The draw for the 2025 Ulster Championship took place in October 2024.

===Fixtures===
19 April 2025
Fermanagh 0-23 v 2-19 Down
  Fermanagh : Garvan Jones (0-06), Conor Love (0-04), Sean McNally (0-03), Lee Cullen (0-02), Jonny Cassidy (0-02), Declan McCusker (0-01) Fionan O’Brien (0-01), Darragh McGurn (0-01), Ryan Lyons (0-01), Josh Largo Ellis (0-01), Ronan McCafffey (0-01)
   Down: Daniel Guinness (1-03), Ryan McEvoy (1-02), Pat Havern (0-04), Odhran Murdock (0-03), Danny Magill (0-02), Eugene Branagan (0-02), Ceilum Doherty (0-01), Ronan Burns (0-01), Shay Millar (0-01)

27 April 2025
Donegal 1-19 v 0-16 Down
  Donegal : Patrick McBrearty (1-04), Daire Ó Baoill (0-04), Michael Murphy (0-03), Conor O'Donnell (0-02), Michael Langan (0-02), Shaun Patton (0-01), Ciaran Moore (0-01), Oisin Gallen (0-01), Jamie Brennan (0-01)
   Down: Pat Havern (0-08), Eugene Branagan (0-03), Danny Magill (0-02), Miceal Rooney (0-01), Daniel Guinness (0-01), Ryan McEvoy (0-01)

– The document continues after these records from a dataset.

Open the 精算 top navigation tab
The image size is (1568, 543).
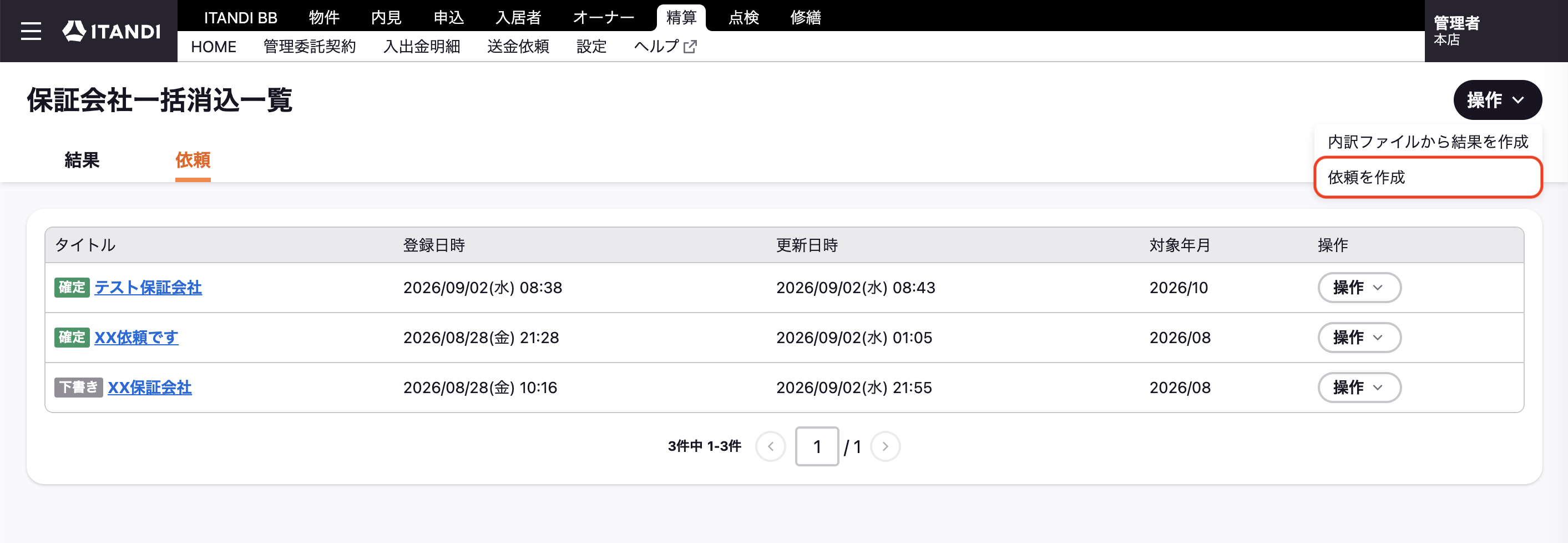681,18
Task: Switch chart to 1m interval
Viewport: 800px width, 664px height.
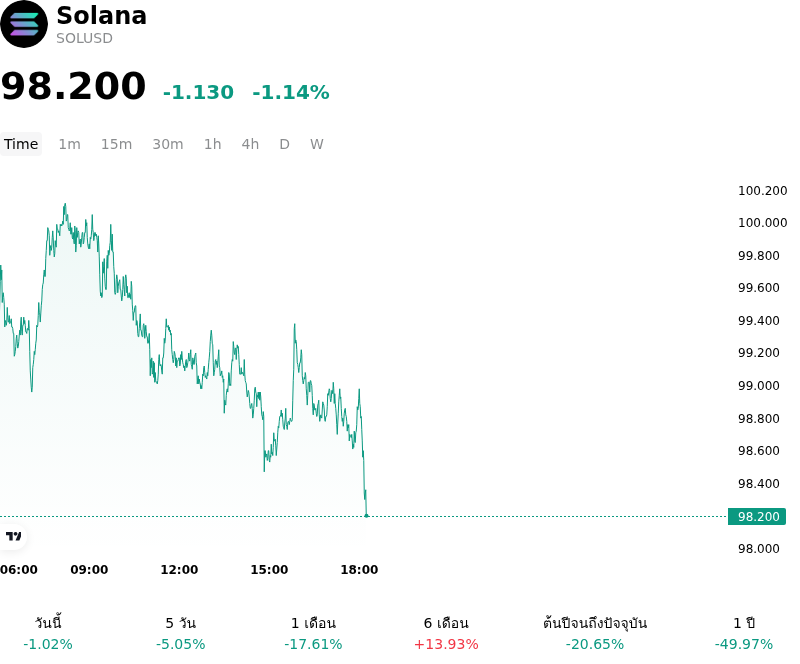Action: click(x=69, y=144)
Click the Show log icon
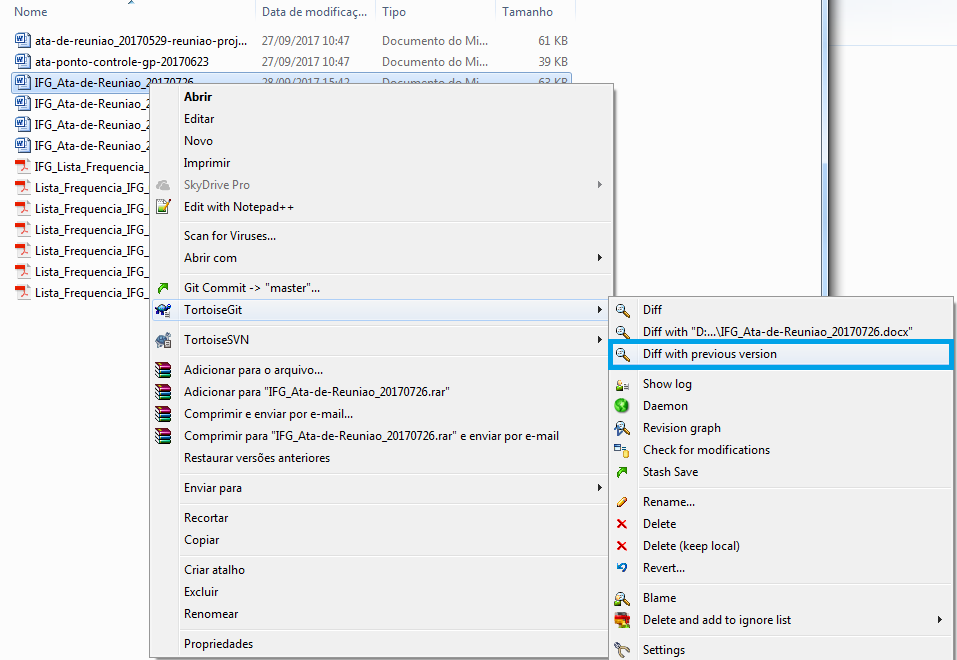This screenshot has height=660, width=957. click(x=622, y=384)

==All-Ireland Senior Football Championship==

Having won the 2024 Tailteann Cup, Down re-entered the All-Ireland Senior Football Championship for the first time in six years. The draw for the 2025 competition was made on 30 April with Down being drawn into Group 3 with Louth, Clare and Monaghan.

===Group 3===

| Pos | Team | Pld | W | D | L | PF | PA | PD | Pts | Qualification |
|---|---|---|---|---|---|---|---|---|---|---|
| 1 | Monaghan | 3 | 3 | 0 | 0 | 87 | 68 | +19 | 6 | Advance to quarter-final |
| 2 | Down | 3 | 2 | 0 | 1 | 90 | 76 | +14 | 4 | Advance to home preliminary quarter-final |
| 3 | Louth | 3 | 1 | 0 | 2 | 67 | 71 | −4 | 2 | Advance to preliminary quarter-final |
| 4 | Clare | 3 | 0 | 0 | 3 | 58 | 87 | −29 | 0 |  |

===Fixtures===

18 May 2025
Clare 1-16 - 3-27 Down
  Clare : Mark McInerney (0-06), Emmet McMahon (0-05), Aaron Griffin (1-01), Dermot Coughlan (0-02), Eoin Cleary (0-01), Jamie Stack (0-01)
   Down: Pat Havern (0-09), Danny Magill (0-07), Daniel Guinness (1-01), John McGeough (1-01), Caolan Mooney (1-00), Adam Crimmins (0-03), James Guinness (0-02), Odhran Murdock (0-02), Ryan McEvoy (0-01), Miceal Rooney (0-01)

31 May 2025
Down 0-25 - 0-24 Louth
  Down : P Havern (0-06), D Magill (0-06), O Murdock (0-05), A Crimmins (0-02), C Doherty (0-01); R Magill (0-01), M Rooney (0-01), J McGeough (0-01), C Mooney (0-01), S Millar (0-01)
  Louth : S Mulroy (0-12), R Burns (0-03), C Lennon (0-03), T Durnin (0-02), C Downey (0-02), C McKeever (0-01), C Grimes (0-01)

15 June 2025
Monaghan 2-27 - 1-26 Down
  Monaghan : R Beggan (0-06), J McCarron (1-03), M Bannigan (1-02), S O'Hanlon (0-03), R O'Toole (0-02), D Ward (0-02), C McCarthy (0-02), A Woods (0-02), M McCarville (0-02), A Carey (0-01), D Garland (0-01), L Kelly (0-01)
   Down: P Havern (0-12), D Magill (0-04), J McGeough (1-00), O Murdock (0-02), A Crimmins (0-02), D Guinness (0-02), C McCrickard (0-02), E Brannigan (0-01), C Doherty (0-01)

22 June 2025
Down 3-21 - 2-26 Galway
  Down : O Murdock (1-02), D Guinness (0-04), J McGeough (1-01), R Magill (1-00), M Rooney (0-02), C Mooney (0-02), D Magill (0-02), R McEvoy (0-02), P Havern (0-02), C Doherty (0-01), E Brannigan (0-01), J Guinness (0-01), A Crimmins (0-01)
   Galway: S Walsh (1-07), R Finnerty (0-06), M Thompson (0-05), T Culhane (1-00), M Tierney (0-02), C McDaid (0-02), D O'Flaherty (0-02), P Cooke (0-01), C D'Arcy (0-01)

==McGeough Cup==

On New Year's Eve Down competed in the 2025 against Louth. Down won the game by six points to pick up the McGeough Cup trophy.